Monitoring your OpenShift cluster health with Insights Advisor

OpenShift Cluster Manager 2023

Using Insights Advisor to monitor your OpenShift cluster health

Red Hat Customer Content Services

Abstract


Chapter 1. About Red Hat Insights Advisor for OpenShift Container Platform

Use Red Hat Insights Advisor for OpenShift Container Platform to identify and solve issues with your clusters.

1.1. About Red Hat Insights Advisor for OpenShift Container Platform

You can use Insights Advisor to assess and monitor the health of your OpenShift Container Platform clusters. Whether you are concerned about individual clusters, or with your whole infrastructure, it is important to be aware of your exposure to issues that can affect service availability, fault tolerance, performance, or security.

Insights repeatedly analyzes the data that Insights Operator sends using a database of recommendations, which are sets of conditions that can leave your OpenShift Container Platform clusters at risk. Your data is then uploaded to the Insights Advisor service on Red Hat Hybrid Cloud Console where you can perform the following actions:

  • See clusters impacted by a specific recommendation.
  • Use robust filtering capabilities to refine your results to those recommendations.
  • Learn more about individual recommendations, details about the risks they present, and get resolutions tailored to your individual clusters.
  • Share results with other stakeholders.

To use Insights Advisor, your cluster must be registered to OpenShift Cluster Manager. To register a disconnected cluster, see Registering OpenShift Container Platform clusters to OpenShift Cluster Manager.

Additional resources

1.2. Understanding Insights Advisor recommendations

Insights Advisor bundles information about various cluster states and component configurations that can negatively affect the service availability, fault tolerance, performance, or security of your clusters. This information set is called a recommendation in Insights Advisor and includes the following information:

  • Name: A concise description of the recommendation
  • Added: When the recommendation was published to the Insights Advisor archive
  • Category: Whether the issue has the potential to negatively affect service availability, fault tolerance, performance, or security
  • Total risk: A value derived from the likelihood that the condition will negatively affect your infrastructure, and the impact on operations if that were to happen
  • Clusters: A list of clusters on which a recommendation is detected
  • Link to associated topics: More information from Red Hat about the issue

Chapter 2. Using Red Hat Insights Advisor for OpenShift Container Platform

Insights Advisor repeatedly analyzes the data Insights Operator sends. You can view and manage reports showing Insights Advisor data for your OpenShift Container Platform cluster from the Insights Advisor service on Red Hat Hybrid Cloud Console.

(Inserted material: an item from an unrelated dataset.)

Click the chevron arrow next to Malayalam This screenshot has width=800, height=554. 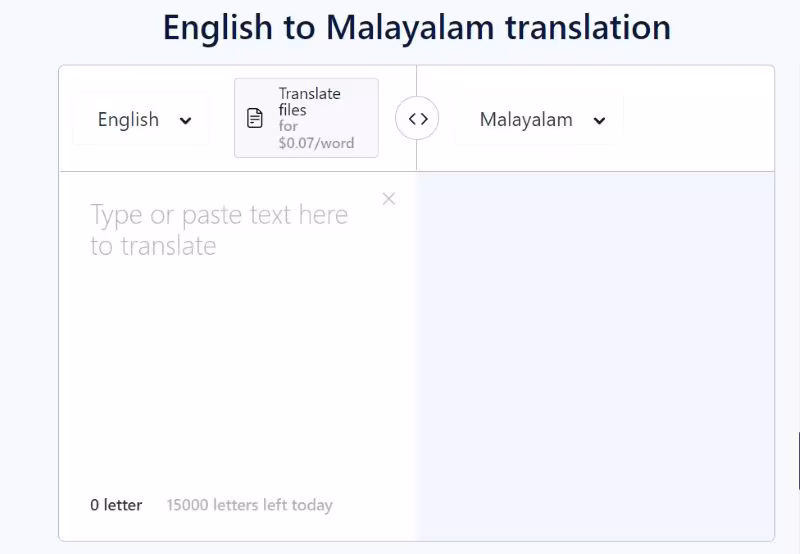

2.1. Displaying potential issues with your cluster

This section describes how to display the Insights report in Insights Advisor on Red Hat Hybrid Cloud Console.

Note that Insights repeatedly analyzes your cluster and shows the latest results. These results can change, for example, if you fix an issue or a new issue has been detected.

Prerequisites

Procedure

  1. Navigate to AdvisorRecommendations on Red Hat Hybrid Cloud Console.

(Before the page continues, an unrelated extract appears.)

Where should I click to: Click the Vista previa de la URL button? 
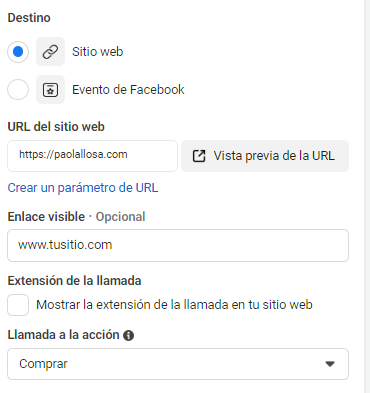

    Depending on the result, Insights Advisor displays one of the following:

    • No matching recommendations found, if Insights did not identify any issues.
    • A list of issues Insights has detected, grouped by risk (low, moderate, important, and critical).
    • No clusters yet, if Insights has not yet analyzed the cluster. The analysis starts shortly after the cluster has been installed, registered, and connected to the internet.
  2. If any issues are displayed, click the > icon in front of the entry for more details.

    Depending on the issue, the details can also contain a link to more information from Red Hat about the issue.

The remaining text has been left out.